### Your instructions
Every line in the records below with the string "computer" needs to be copied out.

[Collected data entries]
====

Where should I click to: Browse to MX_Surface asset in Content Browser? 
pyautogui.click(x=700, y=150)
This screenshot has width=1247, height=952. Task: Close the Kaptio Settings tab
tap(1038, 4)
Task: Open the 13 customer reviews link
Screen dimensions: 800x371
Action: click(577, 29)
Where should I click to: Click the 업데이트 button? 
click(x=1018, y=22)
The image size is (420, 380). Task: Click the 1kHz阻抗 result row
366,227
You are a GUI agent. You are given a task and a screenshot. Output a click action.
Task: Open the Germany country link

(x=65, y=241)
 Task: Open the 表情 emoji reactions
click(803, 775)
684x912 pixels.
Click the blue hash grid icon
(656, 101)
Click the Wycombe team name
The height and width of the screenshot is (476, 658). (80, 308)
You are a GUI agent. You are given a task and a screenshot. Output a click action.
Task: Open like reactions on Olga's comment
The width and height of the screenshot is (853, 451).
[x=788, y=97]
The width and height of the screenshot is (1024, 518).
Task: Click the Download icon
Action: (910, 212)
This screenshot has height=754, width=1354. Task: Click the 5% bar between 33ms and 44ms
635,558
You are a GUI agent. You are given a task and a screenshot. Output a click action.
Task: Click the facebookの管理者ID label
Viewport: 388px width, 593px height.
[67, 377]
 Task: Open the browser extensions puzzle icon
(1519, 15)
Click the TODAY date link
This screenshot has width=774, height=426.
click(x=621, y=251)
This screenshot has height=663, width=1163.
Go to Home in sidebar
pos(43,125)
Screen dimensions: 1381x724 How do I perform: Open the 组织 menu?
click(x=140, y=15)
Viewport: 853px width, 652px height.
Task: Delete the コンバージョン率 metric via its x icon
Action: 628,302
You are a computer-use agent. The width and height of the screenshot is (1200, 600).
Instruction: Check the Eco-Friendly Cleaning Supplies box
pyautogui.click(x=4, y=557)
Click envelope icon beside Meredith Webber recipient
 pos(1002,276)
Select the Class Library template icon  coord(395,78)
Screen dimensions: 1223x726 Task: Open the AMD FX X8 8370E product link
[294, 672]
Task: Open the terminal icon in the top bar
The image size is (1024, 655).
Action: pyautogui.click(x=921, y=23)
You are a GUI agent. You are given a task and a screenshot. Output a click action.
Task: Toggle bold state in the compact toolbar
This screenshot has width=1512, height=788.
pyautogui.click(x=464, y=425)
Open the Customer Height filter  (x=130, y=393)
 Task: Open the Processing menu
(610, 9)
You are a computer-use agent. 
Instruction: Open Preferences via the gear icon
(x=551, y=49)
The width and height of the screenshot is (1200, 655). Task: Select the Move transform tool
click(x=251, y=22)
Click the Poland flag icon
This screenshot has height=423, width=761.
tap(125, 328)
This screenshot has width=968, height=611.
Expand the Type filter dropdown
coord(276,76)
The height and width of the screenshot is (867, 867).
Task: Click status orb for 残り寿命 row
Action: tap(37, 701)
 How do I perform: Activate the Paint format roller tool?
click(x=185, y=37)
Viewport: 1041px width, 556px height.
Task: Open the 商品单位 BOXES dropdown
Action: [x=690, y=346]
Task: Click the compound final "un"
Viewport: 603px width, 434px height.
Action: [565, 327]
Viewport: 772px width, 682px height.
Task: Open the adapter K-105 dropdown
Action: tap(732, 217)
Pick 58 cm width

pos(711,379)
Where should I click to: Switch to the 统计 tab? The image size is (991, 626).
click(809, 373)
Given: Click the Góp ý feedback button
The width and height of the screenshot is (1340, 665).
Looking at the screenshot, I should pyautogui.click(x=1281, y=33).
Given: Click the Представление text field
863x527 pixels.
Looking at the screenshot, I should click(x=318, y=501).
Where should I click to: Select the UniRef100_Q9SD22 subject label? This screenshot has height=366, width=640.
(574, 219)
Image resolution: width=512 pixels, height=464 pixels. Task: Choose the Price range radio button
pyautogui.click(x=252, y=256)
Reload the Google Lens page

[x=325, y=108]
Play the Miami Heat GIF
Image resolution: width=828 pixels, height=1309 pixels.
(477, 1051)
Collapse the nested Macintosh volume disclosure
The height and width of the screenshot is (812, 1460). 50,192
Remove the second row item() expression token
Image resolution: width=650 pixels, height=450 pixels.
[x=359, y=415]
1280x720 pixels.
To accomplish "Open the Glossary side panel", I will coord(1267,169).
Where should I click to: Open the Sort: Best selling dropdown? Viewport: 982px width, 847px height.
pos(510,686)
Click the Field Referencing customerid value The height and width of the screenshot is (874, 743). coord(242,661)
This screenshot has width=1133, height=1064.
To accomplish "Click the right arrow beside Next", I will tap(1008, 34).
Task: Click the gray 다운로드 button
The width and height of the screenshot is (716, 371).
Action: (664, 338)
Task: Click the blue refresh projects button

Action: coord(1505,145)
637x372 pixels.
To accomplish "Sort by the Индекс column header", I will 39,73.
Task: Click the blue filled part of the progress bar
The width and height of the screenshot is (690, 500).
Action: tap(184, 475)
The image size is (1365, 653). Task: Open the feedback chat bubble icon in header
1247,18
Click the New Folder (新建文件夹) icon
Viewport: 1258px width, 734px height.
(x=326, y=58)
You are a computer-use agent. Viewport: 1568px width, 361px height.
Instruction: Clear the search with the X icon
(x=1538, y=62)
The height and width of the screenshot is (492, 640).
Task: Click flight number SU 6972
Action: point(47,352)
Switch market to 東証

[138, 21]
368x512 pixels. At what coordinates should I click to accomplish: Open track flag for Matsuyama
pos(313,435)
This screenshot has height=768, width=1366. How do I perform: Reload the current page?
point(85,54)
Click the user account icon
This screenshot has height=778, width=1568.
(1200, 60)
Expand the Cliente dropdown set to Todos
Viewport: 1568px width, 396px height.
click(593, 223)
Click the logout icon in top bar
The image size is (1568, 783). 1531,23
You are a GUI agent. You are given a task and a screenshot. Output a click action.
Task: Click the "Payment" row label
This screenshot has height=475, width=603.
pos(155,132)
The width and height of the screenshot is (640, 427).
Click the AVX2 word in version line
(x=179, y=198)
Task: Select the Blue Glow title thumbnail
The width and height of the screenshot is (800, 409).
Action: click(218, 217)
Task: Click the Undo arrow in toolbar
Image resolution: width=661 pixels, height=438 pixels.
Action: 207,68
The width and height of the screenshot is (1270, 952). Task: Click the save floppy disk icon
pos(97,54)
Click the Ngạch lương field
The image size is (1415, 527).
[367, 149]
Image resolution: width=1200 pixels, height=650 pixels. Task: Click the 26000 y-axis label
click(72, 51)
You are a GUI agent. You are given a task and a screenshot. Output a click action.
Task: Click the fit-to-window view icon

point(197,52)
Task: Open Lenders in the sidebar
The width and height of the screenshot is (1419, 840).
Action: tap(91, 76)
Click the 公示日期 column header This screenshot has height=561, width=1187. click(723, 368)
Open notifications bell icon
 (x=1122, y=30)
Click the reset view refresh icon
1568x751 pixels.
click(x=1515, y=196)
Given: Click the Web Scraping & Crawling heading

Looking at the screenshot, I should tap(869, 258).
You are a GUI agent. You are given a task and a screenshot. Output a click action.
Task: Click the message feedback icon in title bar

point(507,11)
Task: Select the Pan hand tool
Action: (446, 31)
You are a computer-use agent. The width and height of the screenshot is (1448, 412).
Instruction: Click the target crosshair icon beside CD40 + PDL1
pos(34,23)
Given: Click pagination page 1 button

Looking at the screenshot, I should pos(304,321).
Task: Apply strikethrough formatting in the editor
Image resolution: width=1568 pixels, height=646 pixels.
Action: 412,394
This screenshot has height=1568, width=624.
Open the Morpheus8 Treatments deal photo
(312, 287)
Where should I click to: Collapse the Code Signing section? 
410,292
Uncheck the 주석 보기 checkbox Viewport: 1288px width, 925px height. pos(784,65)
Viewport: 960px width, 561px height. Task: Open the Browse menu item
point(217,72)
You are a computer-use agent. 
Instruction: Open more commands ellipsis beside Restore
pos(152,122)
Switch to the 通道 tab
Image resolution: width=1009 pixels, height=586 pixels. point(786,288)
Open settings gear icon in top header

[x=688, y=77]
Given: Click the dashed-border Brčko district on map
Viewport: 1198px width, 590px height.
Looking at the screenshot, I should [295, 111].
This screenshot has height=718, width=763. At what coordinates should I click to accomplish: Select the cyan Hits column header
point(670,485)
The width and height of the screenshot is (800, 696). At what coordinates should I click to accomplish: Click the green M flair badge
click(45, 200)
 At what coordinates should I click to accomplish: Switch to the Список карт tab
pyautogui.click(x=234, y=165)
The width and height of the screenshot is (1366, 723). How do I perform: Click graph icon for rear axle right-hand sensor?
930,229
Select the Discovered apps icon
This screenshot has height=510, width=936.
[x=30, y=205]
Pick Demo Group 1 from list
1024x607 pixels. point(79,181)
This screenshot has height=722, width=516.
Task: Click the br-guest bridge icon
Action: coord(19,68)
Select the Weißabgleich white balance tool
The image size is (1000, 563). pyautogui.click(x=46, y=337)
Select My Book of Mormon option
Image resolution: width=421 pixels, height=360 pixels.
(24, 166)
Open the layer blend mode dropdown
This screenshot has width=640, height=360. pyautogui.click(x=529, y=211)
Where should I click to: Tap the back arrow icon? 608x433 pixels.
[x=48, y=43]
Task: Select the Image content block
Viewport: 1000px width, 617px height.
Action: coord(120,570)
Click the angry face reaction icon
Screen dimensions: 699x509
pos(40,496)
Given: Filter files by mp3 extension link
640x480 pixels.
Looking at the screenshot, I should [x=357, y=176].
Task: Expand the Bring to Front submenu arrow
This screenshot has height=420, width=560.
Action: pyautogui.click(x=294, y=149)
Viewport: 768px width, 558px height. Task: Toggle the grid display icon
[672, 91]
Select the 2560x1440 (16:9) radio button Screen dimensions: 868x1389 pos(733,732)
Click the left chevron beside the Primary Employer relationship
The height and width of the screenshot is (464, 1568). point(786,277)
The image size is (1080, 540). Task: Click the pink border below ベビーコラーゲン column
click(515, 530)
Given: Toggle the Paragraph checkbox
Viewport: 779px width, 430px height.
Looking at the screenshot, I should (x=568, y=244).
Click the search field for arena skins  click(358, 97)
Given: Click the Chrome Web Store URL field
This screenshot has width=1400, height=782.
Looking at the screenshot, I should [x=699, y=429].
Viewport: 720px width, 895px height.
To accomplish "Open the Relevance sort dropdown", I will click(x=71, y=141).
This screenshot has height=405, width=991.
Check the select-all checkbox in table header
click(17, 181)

====

### Task output
You are a computer-use agent. The width and height of the screenshot is (1200, 600).
You are a computer-use agent. 
You are a computer-use agent. Viewport: 1568px width, 361px height.
You are a computer-use agent. The width and height of the screenshot is (1448, 412).
You are a computer-use agent. 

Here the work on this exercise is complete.